What is a vector database and how it works

Powered by embedding models and vector embeddings, Vector databases let you search by meaning and "exact match" keywords. It is the best of both worlds.

What is a vector database and how it works

Imagine that you're two minutes away from an important presentation.

You join the virtual meeting and confidently begin your introduction.

Attendings conveying that the host is on mute
Image generated using ChatGPT, looks cool right?

And bang!

The chat is exploding with “We can't hear you!” messages.

To fix the problem, you quickly check your settings, try plugging and unplugging your headset, but nothing works.

After all the quick trials, you search the help center asking “people can't hear me in online meeting” with hope.

Meeting host searching for help documents on the software website

What happens?

Either nothing relevant comes back, or you're thrown with dozens of generic articles about audio troubleshooting.

But the problem is, none of them address your specific urgent problem.

Why?

Because that's how traditional databases work.

The problem with traditional databases like MySQL is that they work on a simple principle called “exact matching”.

Simply put, they're like support agents who can only help if you use the exact words from their manual.

Let me elaborate...

The limitations of traditional databases

When you search for “people can't hear me in online meeting”, a traditional database scans for support articles containing those exact words.

This means, if a perfect solution exists under a different title like “Resolving microphone access and audio issues”, even though it's exactly what you need, you'll never see it.

This keyword-based “exact matching” approach creates three big problems:

  1. You miss relevant solutions that use different terminology
  2. You can't search for concepts or the underlying issues
  3. Support teams must manually tag the content with different keywords to catch all possible search terms

In our meeting example, traditional search fails because it doesn't understand the fact that “people can't hear me” and “microphone input configuration” are describing the same problem.

The database sees these sentences as totally unrelated because it doesn't understand their meaning.

Long story short: Traditional databases don't have the ability to understand the meaning of the data that it store.

And this is where vector databases come in.

Vector databases let you search by meaning instead of searching by keywords.

Actually, a vector database can do both:

  1. It can search by meaning
  2. It can search for exact keywords.

How powerful is that, eh?

“Yeah, very powerful. But how can a vector database understand the meaning of the content, while a traditional database can not?”

Great question!

Why a traditional database cannot understand the meaning of the data stored in it

Traditional databases store the data as is inside tables with rows and columns:

Example of traditional database where data is stored as is inside rows and columns

And if you notice the above screenshot, the text remains text and numbers remain numbers.

In other words, traditional databases don't transform your data into semantic representations (vectors) that capture the meaning of the data.

Instead, they store the data as is.

This is why they don't understand that “people can't hear me” and “microphone not working” are conceptually related.

EXTRACTED DATA
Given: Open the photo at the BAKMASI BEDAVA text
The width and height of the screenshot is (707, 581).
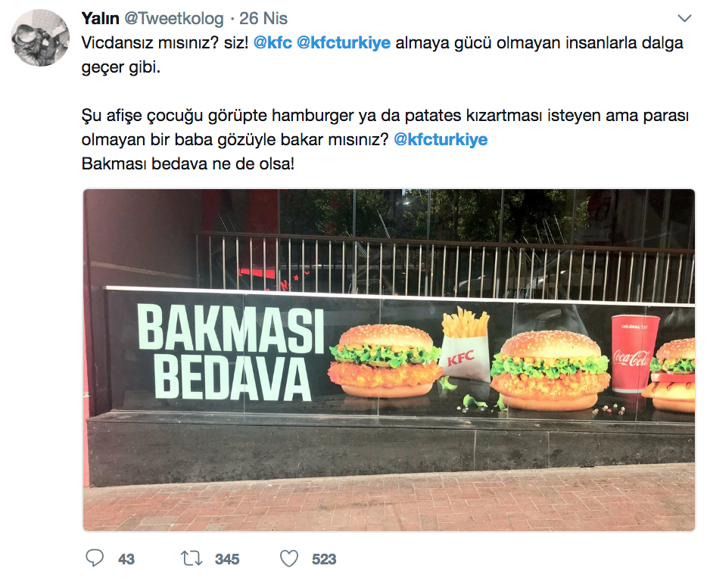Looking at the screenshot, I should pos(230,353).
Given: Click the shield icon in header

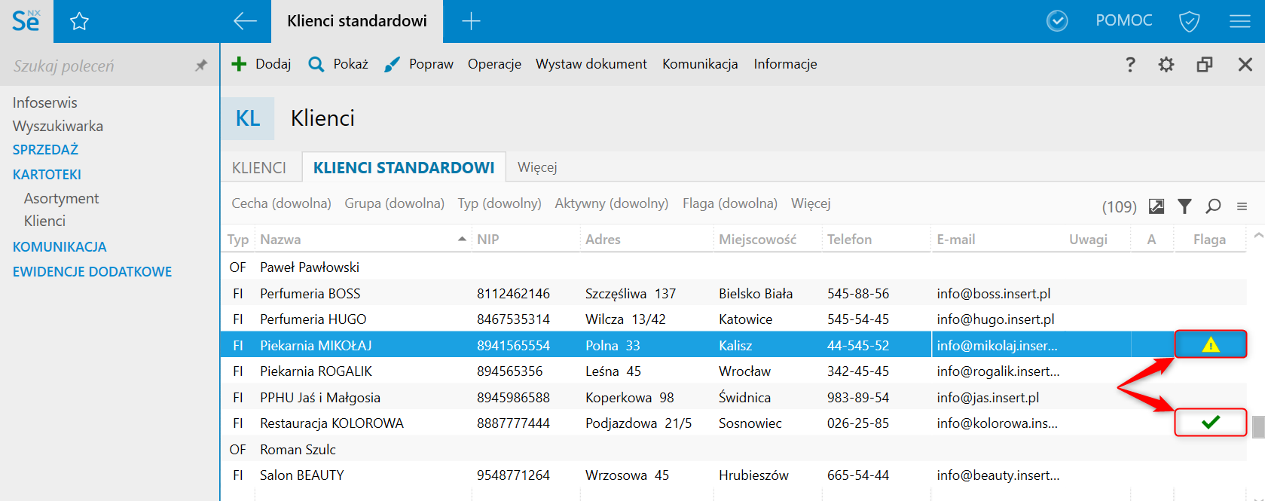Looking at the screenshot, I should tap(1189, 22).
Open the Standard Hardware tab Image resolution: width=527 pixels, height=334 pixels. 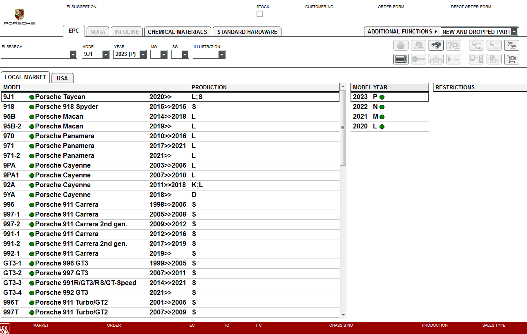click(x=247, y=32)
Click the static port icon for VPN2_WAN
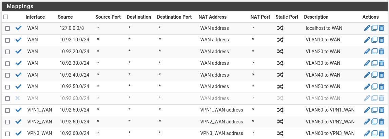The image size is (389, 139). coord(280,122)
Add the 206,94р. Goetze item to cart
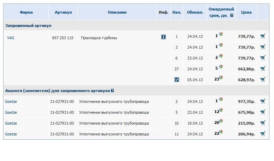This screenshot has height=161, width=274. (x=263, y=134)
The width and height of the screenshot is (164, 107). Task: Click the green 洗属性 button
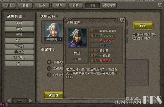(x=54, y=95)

ACTION ITEM A
From the vector database article above the rows, return the stretch from "In other words, traditional" through "data as is.".
ACTION ITEM B
Condense the paragraph of the vector database article that begins "This means, if a perfect solution exists" into one shorter sentence that keeps its main facts.
ACTION ITEM C
Extend the vector database article from its last sentence.

YOUR RESPONSE A
In other words, traditional databases don't transform your data into semantic representations (vectors) that capture the meaning of the data.

Instead, they store the data as is.

YOUR RESPONSE B
An ideal solution titled differently, such as “Resolving microphone access and audio issues,” will never show up in the search, even though it is exactly what you need.

YOUR RESPONSE C
They're more focused on efficient storage and retrieval based on the exact keywords or predefined patterns, but not on understanding what the content means or finding conceptually similar items regardless of the specific words used.

But on the other hand...

How can a vector database retrieve data based on their meaning?

To understand how vector databases work, we need to first understand the technology that powers them:

  1. Embedding models
  2. Vector embeddings

What is an embedding model?

An Embedding model is a specialized AI system that is trained on massive amounts of raw data to understand their meaning.

Image generated using ChatGPT. I am kinda impressed.

In more technical words, an embedding model is an advanced neural network trained to understand patterns in language, images, or other data.

To achieve this, an embedding model is trained with millions or billions of examples.

As a result, an embedding model can understand that words like “microphone” and “audio” are related, or that “can't hear me” is about sound problems.

And once it understands the meaning of a piece of raw data, an important purpose of embedding model is to convert that raw data into numerical representations that capture meaning:

We call this numerical representations as vector embeddings.

Transforming Content into Vector Embeddings

A vector embedding is nothing but a numerical representation of a piece of data.

For example, when we run the word “Queen” through an embedding model, we might get a vector that looks like this:

[0.4246, -0.1472, 0.5509, 0.0224, -0.5665, 0.0169, 0.3210, 0.3590, 0.4095, -0.0218, 0.2191, 0.0097, 0.4469, 0.5288, 0.1690, 0.0150, 0.2874, -0.6636, -0.4674, 0.1614, -0.7712, 0.3576, 0.5123, -0.2849, -0.6076, -0.2499, -0.2459, 0.4682, 0.0838, 0.2047]

As you can see, a vector embedding is nothing but a big array of numbers.

“Woah! All those numbers to just represent the word Queen?”

Haha, yeah!

All those numbers help us capture the meaning of the word “Queen” in a detailed way.

From the terminology standpoint, each number inside a vector embedding is called as a dimension.

And each dimension of a vector embedding represents a part of the data.

Each number inside the vector represents a part of the word or sentence

For example, the dimension 0.4469 inside the above vector array represents a part of the letter “e” in the word “Queen”.

Similarly, the dimension 0.1614 inside the vector array represents a part of the letter “n” in the word “Queen”.

Although I am representing the word queen with 30+ dimensions, each piece of data is usually represented with 100s of dimensions.

This will enable the vector embedding to capture the meaning of the data in a detailed way.

And this is what helps vector databases understand the meaning of the data in an accurate way.

Also, not just words or letters, this applies to any other data type, such as:

  1. Images
  2. Video
  3. Documents
  4. Sentence of words
  5. Other file types

All the above file types can be converted into vector embeddings so that their meaning is captured in a detailed way.

For example, here is how an image of a dog looks like when it is converted into a vector embedding:

As you can see, the Dog is getting represented as an array of 512 dimensions and out of all those numbers, 0.4239 represents a part of the dog's paw.

“Oh! What tool are you using for this?”

I am glad you asked :D

Vector Embeddings Visualization page

The tool is called “Vector Embeddings Visualization”.

You can access the tool at https://nareshdevineni.pythonanywhere.com/.

Vector Embeddings Visualization

I built this tool specifically to help you visualize how words and images look like when they get converted into vector embeddings.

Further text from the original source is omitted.